TASK DETAILS. Turn every line of the records into a Markdown table with the columns "No." and "Text", numbering the lines and skipping any blank ones. Leave the pictures out of the answer.

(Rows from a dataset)
__________

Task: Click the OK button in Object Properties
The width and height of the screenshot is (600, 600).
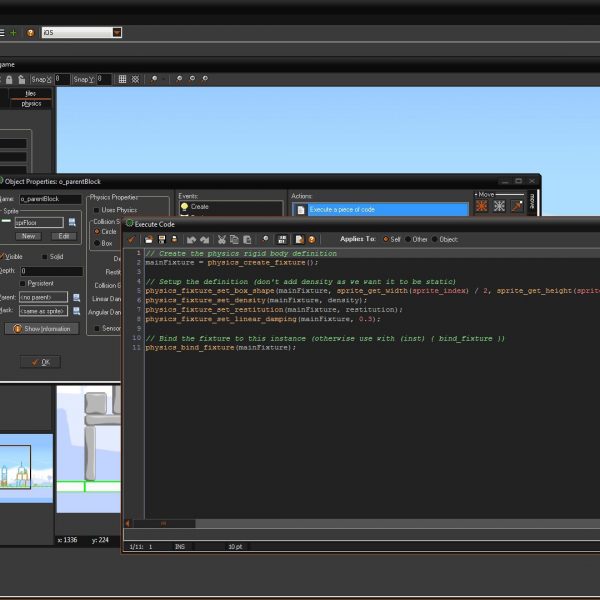Action: (x=40, y=361)
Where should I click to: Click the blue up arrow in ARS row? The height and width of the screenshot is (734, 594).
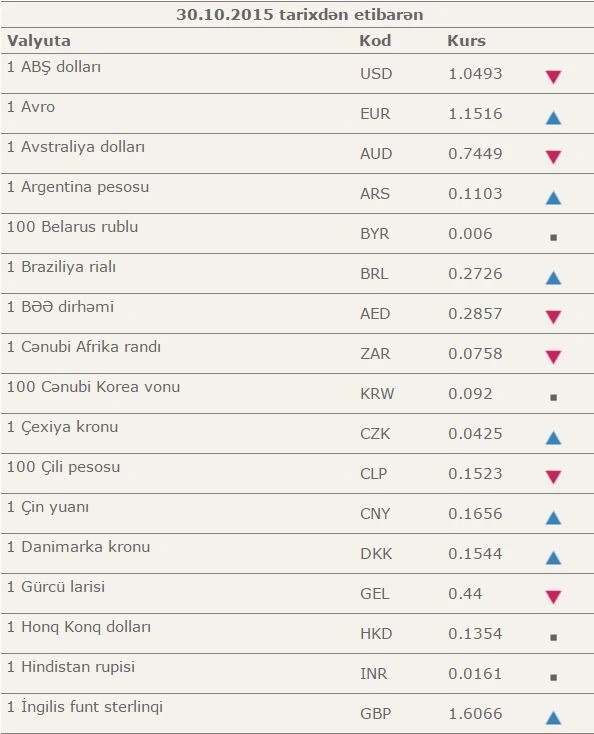[553, 198]
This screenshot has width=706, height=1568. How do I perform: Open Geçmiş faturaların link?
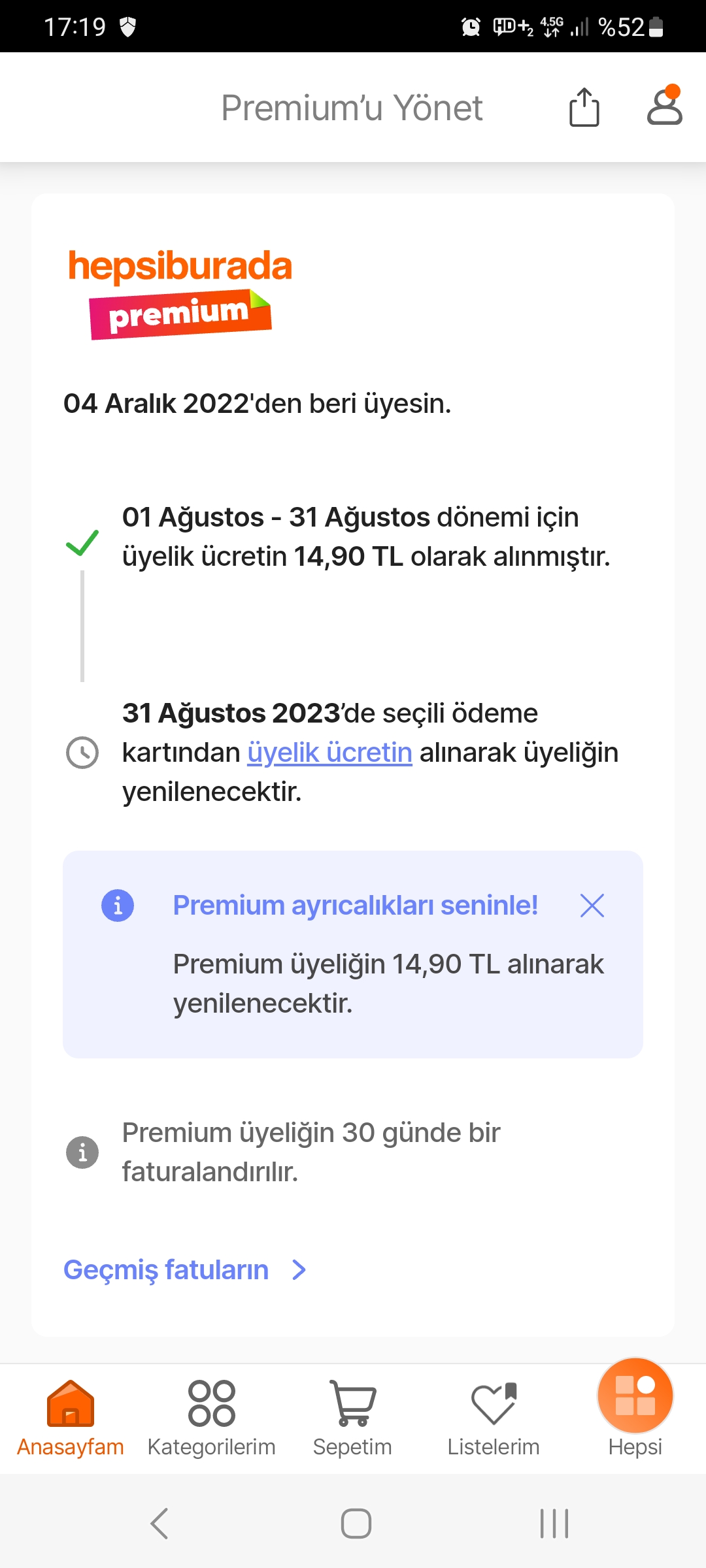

__________

REPLY TO THE TASK.
| No. | Text |
|---|---|
| 1 | Task: Click the OK button in Object Properties |
| 2 | The width and height of the screenshot is (600, 600). |
| 3 | Action: (x=40, y=361) |
| 4 | Where should I click to: Click the blue up arrow in ARS row? The height and width of the screenshot is (734, 594). |
| 5 | [553, 198] |
| 6 | This screenshot has width=706, height=1568. How do I perform: Open Geçmiş faturaların link? |